= Selected text =
———

I have a friend, a fellow historian, whose hand-eye coordination is so poor that he can not participate adequately in any sport. It was painful even to watch him attempt to hit a plastic ball with a plastic bat for the entertainment of his five-year-old who would quickly shoot him a "just give me the bat, Daddy" look. But even my neurologically challenged friend, scholar that he is, generously acknowledges that there is more to sports than sports—that sports, in fact, are embedded in an ever-changing society and function not only as a sociological barometer but also as a catalyst of social change.

The cover of this issue of the Register and the article by Sallie Powell, "Playing Fairly and Fiercely," on the early days of Kentucky high school girls' basketball provide powerful evidence for sports as a societal catalyst. She demonstrates that there is indeed more to sports than sports. These committed young women, their sponsors, and coaches created a culture of achievement, a women's sphere of successful independence, not only in basketball but in life itself, It certainly seems reasonable to suppose that longitudinal studies would show a correlation between participation of young women in sports, particularly in this early period, and their later success in leadership roles.

———

= Provided records =
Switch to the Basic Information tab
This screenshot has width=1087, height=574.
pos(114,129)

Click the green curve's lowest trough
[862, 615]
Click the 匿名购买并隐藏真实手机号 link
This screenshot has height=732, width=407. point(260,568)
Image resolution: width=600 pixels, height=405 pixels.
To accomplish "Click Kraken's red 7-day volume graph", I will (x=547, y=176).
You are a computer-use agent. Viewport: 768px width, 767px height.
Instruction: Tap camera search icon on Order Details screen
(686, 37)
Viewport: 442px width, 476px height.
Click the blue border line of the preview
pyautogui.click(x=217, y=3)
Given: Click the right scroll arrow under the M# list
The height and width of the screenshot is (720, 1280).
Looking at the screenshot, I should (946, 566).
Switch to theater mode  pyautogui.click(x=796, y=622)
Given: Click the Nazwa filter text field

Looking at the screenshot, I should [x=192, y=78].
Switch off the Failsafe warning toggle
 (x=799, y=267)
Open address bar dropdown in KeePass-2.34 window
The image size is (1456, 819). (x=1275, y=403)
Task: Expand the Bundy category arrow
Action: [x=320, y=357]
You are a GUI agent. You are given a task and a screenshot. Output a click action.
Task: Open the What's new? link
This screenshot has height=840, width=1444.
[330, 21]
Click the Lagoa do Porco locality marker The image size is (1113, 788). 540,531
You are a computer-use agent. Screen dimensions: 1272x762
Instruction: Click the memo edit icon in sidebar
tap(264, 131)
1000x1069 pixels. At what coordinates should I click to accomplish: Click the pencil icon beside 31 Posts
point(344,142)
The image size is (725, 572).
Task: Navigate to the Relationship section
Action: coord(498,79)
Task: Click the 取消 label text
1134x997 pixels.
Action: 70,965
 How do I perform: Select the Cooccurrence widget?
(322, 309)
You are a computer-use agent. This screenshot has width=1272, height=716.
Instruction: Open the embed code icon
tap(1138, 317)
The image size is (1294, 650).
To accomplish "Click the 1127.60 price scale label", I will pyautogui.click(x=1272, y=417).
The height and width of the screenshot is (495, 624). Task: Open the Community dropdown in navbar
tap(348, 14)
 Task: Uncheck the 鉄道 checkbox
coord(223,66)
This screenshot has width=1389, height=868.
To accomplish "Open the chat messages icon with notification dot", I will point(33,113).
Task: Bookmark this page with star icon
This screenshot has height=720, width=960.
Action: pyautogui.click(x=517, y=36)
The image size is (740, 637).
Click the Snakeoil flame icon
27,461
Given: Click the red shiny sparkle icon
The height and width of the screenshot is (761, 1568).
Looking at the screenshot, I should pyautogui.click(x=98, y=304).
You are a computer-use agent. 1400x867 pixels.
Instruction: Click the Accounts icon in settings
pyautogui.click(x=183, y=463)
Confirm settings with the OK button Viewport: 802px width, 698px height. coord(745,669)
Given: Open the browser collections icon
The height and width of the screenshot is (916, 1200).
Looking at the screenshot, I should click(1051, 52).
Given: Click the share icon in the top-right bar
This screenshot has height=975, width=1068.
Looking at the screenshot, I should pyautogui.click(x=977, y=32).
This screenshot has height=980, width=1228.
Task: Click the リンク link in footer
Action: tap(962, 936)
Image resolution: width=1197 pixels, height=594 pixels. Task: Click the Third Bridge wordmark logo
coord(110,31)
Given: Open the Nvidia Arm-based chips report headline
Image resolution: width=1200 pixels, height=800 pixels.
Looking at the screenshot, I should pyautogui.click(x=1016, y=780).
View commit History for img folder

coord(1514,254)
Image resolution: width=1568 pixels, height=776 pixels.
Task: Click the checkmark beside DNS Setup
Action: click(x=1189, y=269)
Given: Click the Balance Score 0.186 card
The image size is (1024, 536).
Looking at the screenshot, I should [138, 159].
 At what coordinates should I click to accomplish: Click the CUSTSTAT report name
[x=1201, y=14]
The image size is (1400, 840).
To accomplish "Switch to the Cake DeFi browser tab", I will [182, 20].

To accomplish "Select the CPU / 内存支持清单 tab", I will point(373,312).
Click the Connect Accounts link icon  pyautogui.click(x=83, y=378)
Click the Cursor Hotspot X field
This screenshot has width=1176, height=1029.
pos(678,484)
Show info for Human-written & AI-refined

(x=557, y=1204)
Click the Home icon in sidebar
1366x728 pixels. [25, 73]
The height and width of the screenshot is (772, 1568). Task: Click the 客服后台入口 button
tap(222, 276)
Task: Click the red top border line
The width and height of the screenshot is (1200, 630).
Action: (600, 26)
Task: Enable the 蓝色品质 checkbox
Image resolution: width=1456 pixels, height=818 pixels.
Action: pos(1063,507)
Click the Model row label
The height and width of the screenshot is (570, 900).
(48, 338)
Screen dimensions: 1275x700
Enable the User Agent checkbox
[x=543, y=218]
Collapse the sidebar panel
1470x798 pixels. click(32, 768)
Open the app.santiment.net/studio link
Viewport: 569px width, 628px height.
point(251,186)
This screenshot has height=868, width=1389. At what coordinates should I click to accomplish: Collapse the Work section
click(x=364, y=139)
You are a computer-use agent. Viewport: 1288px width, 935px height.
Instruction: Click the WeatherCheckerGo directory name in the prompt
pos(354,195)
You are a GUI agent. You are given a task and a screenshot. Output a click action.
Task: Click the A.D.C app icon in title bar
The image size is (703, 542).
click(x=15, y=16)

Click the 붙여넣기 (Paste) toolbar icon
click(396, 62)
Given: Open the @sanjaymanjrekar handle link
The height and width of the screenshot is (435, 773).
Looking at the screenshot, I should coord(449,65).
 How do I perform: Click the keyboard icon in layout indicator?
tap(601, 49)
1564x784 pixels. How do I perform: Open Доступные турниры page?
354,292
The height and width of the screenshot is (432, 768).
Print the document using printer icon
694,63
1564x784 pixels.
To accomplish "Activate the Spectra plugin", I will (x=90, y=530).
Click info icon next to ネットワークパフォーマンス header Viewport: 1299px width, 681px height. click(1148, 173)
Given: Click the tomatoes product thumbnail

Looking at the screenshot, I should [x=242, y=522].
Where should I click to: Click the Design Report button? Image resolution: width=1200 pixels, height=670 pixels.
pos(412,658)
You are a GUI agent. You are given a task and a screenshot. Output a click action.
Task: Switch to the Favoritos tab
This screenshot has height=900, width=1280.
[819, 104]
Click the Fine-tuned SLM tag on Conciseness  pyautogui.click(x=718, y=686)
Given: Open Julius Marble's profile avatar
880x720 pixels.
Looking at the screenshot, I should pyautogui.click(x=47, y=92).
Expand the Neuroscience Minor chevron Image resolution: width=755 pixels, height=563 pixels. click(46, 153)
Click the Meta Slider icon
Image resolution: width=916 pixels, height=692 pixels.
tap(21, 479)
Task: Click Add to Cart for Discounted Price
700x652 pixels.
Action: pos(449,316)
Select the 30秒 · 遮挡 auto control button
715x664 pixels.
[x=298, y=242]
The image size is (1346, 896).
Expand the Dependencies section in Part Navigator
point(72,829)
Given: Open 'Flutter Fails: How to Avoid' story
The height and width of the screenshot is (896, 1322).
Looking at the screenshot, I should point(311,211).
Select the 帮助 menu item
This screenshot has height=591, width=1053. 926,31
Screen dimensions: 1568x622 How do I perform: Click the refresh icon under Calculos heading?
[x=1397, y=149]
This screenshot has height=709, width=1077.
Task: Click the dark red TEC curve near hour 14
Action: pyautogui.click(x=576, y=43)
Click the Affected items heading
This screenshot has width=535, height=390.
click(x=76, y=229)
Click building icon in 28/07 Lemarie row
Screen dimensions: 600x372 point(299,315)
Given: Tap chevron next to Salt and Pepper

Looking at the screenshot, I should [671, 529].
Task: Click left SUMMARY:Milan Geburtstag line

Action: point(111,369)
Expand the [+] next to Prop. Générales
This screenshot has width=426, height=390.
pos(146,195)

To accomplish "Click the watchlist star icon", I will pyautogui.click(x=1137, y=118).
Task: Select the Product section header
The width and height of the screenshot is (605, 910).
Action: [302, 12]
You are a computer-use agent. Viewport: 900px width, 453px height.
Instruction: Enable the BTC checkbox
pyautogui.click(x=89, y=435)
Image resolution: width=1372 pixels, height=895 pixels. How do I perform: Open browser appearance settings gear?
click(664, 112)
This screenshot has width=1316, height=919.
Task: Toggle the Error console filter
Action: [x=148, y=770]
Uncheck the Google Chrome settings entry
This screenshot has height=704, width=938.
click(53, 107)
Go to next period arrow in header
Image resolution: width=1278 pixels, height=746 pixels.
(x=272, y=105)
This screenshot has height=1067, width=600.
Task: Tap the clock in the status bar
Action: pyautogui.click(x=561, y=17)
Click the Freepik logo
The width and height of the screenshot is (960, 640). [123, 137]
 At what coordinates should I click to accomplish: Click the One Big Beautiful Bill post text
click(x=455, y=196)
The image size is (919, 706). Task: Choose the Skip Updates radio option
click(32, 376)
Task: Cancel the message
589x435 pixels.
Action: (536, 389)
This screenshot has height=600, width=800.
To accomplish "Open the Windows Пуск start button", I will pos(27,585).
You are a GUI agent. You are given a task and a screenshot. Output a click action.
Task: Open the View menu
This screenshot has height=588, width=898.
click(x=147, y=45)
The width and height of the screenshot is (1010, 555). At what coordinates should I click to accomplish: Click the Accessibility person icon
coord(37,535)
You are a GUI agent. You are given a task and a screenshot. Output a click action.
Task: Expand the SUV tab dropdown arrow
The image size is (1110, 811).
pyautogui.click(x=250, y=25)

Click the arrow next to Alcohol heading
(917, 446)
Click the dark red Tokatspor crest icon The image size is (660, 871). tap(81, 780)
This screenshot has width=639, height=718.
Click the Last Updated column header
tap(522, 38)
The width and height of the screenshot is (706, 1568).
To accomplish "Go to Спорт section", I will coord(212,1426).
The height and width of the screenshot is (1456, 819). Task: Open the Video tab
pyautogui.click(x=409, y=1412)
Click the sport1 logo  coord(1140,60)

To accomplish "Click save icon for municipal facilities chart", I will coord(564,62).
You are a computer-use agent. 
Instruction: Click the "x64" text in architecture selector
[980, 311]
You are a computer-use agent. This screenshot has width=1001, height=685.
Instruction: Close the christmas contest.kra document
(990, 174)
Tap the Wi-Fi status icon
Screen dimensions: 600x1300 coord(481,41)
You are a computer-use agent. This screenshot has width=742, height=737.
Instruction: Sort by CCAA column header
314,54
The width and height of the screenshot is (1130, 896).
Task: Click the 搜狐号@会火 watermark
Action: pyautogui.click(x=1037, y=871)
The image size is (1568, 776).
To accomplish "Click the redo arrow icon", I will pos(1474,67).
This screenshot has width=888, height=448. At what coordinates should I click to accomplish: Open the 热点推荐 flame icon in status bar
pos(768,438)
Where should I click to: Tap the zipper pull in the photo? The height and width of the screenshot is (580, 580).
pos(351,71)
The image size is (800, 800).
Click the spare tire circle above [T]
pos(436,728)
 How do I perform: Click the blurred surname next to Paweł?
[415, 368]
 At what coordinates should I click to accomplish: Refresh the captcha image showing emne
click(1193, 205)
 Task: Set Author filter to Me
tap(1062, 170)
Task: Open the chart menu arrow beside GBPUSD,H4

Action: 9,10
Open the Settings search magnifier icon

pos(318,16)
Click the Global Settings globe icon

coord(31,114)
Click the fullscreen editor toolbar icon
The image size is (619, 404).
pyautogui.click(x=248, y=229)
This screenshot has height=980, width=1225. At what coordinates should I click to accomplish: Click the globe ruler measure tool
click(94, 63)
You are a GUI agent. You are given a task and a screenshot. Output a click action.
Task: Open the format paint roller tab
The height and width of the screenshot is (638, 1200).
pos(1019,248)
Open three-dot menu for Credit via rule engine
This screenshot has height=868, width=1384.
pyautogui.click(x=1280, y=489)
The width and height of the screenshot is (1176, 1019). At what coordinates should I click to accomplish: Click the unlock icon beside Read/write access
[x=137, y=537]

———

= Work to do =
**a)** Copy the passage on sports and society word for word, starting at the words that have "I have a friend, a" and ending after "of social change.".
**b)** In the passage on sports and society, what is the title of Sallie Powell's article?

= Answer list =
**a)**
I have a friend, a fellow historian, whose hand-eye coordination is so poor that he can not participate adequately in any sport. It was painful even to watch him attempt to hit a plastic ball with a plastic bat for the entertainment of his five-year-old who would quickly shoot him a "just give me the bat, Daddy" look. But even my neurologically challenged friend, scholar that he is, generously acknowledges that there is more to sports than sports—that sports, in fact, are embedded in an ever-changing society and function not only as a sociological barometer but also as a catalyst of social change.

**b)** "Playing Fairly and Fiercely"